Burger´s Daughter, The Late Bourgeois World (1966), A Guest of Honour (1970), July´s People (1981) are all links in the chain that ties Gordimer to her role as social and political fighter. What happens after? A writer with one aim in mind, with one theme made up of many stories, must feel at a loss when change finally comes about. Apartheid is dismantled, Nelson Mandela comes to power as the first black President of a predominantly black people. “The danger lies in that we don´t see what there is after the struggle, we don´t think of what there is on the other side. We have to know where we´re going, man” says Gordimer through one of her characters. On the other side of the struggle is a country torn by enslavement and massacres, by decades of bitter enmity and hate; 80% of the people lack running water, drainage, electricity; masses of deprived, uneducated youngsters roam the streets where not so long ago they were exposed to seizure and jail. But political exiles start the journey home, the inteligentsia that took refuge abroad bring back foreign-learned skills. The reconstruction slowly begins.

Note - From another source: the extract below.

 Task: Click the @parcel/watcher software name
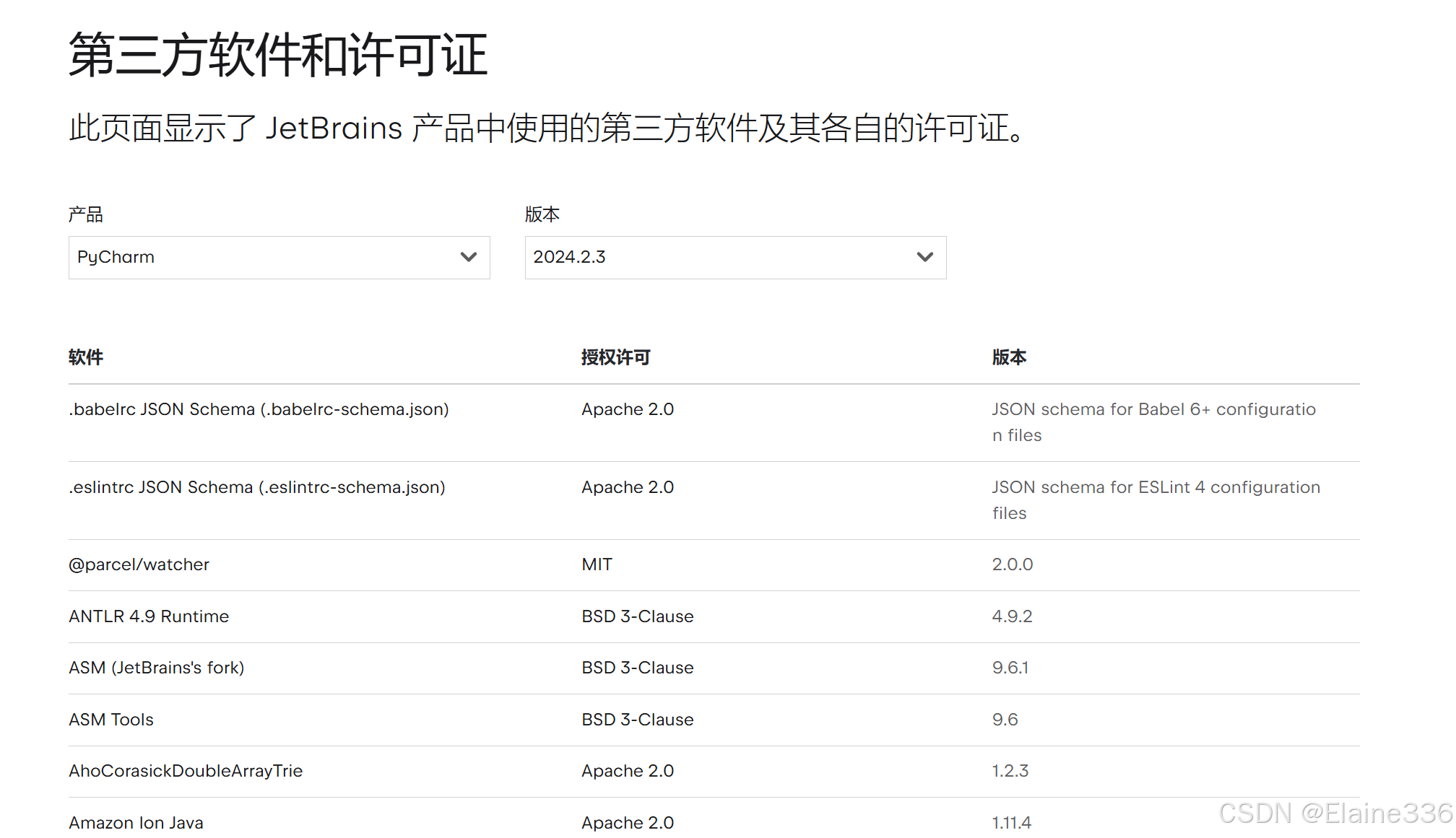coord(139,564)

Gordimer understands change, and her themes change accordingly. Where before “my novels are anti-apartheid…because, if you write honestly about South Africa, apartheid damns itself”, now the emphasis is on the turmoil of reconstruction. None to Accompany Me and The House Gun (1998) belong to this later stage of consciousness. In the first, the story deals with two women, Vera, a white lawyer, and Sibongile, a black expatriate. Vera through her legal work, Sibongile as a member of the Committee in charge of the new Constitution face a new epoch, and an internal conflict with their husbands, not as successful or involved. Gordimer is a lucid observer of the new middle classes, so vastly deprived in the past and now arrived at an unexpected well-being. Interracial relationships flourish, no longer restricted or opposed. The struggle is now for power and success: the white man´s legacy.
The House Gun is elegant, intelligent and dramatic. A middle-aged white couple meet with one of life´s deepest shocks: their brilliant, handsome son, a successful architect, is in prison accused of murdering a close friend. The lawyer in charge of defending him is black. He studied in England, came back trailing a story of professional prestige. The questions multiply: Is he up to the task? What is it that we did wrong? Guilt and blame threaten a heretofore affectionate marriage. But this is not only about private tragedy. The house gun speaks for itself: a weapon bought by otherwise peaceful young men in fear of assault, robbery, kidnapping. The streets of Johanesburg are plagued by that contemporary urban curse, violence. If there had been no gun, would there have been a murder? The plot unravels with Gordimer´s accustomed precision and insight. “As I began to write it, I realized it had something to do with the climate of violence that we feel so strongly about us, and not just in our country. It is a characteristic of big-city life everywhere”.
When we read Gordimer´s latest novels, we realize that a good writer´s, a good political writer´s concern is not only with society and history, but with human beings trapped in history.